Spoilers and some simulations of Fielder’s simulations follow.

JAMES PONIEWOZIK Alissa, the last time we convened to discuss a Nathan Fielder project, “The Curse,” it ended with his jaw-dropping ascent into the air. Today we’re talking Season 2 of “The Rehearsal” and I will not bury the lead: Our boy flew a damn passenger jet.

I will say that the ending, which reveals that Fielder has been moonlighting as a commercial jet pilot, caught me by surprise (though not eagle-eyed Redditors, who noted weeks ago that Fielder had obtained a commercial pilot’s license). It also assuaged my worries that this audacious premise would fizzle out. The previews for this season suggested that it might build to Fielder bringing his ideas before a congressional subcommittee. Instead, that scene proved be a rehearsal, and the host only managed an awkward meeting with one actual representative, Steve Cohen of Tennessee.

Turned out there was nowhere to go from there but up. I don’t know if the final flight of “The Rehearsal” proved the thesis — essentially, that cringe comedy can save lives.
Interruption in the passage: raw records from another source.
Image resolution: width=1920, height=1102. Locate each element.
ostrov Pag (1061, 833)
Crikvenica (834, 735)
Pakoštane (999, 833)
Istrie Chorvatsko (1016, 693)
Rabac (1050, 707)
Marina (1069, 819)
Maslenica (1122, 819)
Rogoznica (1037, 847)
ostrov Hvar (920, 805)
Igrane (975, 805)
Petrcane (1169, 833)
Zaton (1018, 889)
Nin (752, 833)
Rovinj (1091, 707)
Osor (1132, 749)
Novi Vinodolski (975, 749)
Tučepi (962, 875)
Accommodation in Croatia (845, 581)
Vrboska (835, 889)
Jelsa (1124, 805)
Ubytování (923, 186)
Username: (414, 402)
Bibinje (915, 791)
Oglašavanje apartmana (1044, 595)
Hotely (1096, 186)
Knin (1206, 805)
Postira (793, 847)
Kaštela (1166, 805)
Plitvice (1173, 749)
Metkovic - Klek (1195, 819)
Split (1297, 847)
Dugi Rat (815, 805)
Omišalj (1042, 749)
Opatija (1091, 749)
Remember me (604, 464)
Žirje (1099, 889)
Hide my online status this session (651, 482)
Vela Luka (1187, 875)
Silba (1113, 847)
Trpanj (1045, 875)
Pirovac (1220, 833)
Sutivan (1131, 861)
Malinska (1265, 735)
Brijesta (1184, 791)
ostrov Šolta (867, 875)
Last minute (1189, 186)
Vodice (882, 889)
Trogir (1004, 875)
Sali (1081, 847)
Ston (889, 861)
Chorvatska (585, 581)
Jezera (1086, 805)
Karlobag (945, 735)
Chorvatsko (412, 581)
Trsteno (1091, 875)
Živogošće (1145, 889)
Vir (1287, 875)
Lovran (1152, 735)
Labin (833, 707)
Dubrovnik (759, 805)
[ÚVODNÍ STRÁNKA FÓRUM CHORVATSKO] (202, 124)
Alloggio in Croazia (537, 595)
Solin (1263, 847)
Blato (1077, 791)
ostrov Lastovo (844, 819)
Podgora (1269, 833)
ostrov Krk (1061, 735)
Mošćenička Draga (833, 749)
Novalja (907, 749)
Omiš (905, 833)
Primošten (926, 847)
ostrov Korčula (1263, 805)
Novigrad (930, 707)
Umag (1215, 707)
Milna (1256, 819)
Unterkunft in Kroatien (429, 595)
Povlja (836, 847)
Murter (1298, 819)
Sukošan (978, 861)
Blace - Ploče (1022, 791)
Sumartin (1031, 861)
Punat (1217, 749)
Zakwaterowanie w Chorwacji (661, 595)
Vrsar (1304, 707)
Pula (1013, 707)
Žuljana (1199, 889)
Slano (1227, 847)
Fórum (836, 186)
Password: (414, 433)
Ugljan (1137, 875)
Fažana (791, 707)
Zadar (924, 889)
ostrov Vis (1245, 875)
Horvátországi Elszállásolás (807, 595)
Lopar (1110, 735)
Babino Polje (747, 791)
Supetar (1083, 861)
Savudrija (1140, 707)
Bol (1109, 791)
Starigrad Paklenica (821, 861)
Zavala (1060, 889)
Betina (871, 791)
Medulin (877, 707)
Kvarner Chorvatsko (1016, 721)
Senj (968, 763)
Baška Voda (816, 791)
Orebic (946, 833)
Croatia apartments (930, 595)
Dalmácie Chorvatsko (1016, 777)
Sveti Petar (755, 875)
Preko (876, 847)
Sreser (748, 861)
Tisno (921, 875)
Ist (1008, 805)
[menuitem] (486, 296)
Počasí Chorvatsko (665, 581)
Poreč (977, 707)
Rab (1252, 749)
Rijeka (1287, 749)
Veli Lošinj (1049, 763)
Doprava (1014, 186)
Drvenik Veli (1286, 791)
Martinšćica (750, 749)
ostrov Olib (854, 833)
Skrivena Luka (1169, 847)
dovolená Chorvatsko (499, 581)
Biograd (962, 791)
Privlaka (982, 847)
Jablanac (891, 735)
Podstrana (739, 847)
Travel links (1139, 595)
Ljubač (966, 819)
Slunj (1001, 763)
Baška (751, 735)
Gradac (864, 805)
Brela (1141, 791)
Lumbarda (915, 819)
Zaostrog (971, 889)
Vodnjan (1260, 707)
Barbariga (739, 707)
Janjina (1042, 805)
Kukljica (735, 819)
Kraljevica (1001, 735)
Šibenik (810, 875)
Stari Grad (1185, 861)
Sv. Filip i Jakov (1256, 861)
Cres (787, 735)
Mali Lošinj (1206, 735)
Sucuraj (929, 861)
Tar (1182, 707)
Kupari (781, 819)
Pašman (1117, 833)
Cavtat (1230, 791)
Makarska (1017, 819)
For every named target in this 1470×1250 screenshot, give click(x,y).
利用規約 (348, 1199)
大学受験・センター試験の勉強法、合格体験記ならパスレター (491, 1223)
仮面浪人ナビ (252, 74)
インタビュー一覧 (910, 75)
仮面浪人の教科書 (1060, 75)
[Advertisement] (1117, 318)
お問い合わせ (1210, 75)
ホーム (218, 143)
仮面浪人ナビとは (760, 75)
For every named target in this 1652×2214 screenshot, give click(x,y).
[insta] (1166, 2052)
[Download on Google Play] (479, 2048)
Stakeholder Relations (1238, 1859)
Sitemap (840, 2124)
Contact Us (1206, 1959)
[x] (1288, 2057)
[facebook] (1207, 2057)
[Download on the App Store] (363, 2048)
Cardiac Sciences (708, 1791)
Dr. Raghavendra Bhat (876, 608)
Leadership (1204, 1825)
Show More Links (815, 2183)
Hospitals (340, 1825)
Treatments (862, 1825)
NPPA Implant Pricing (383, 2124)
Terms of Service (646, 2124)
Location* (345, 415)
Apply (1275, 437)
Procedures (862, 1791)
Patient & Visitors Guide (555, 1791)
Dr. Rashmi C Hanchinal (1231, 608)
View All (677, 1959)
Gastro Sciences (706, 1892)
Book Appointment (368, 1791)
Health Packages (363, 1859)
But just as Season 1 was a striking exploration of how to live with doubt and regret, Season 2’s high-concept stunts, and its combination of social commentary and personal (quasi) revelation, suggest that what might have been a one-off is in fact a spectacularly repeatable format.

How well did it work for you? Please be Blunt. I’m Allears.

ALISSA WILKINSON Co-pilot Blunt here, clocking in for duty. Or whatever pilots say.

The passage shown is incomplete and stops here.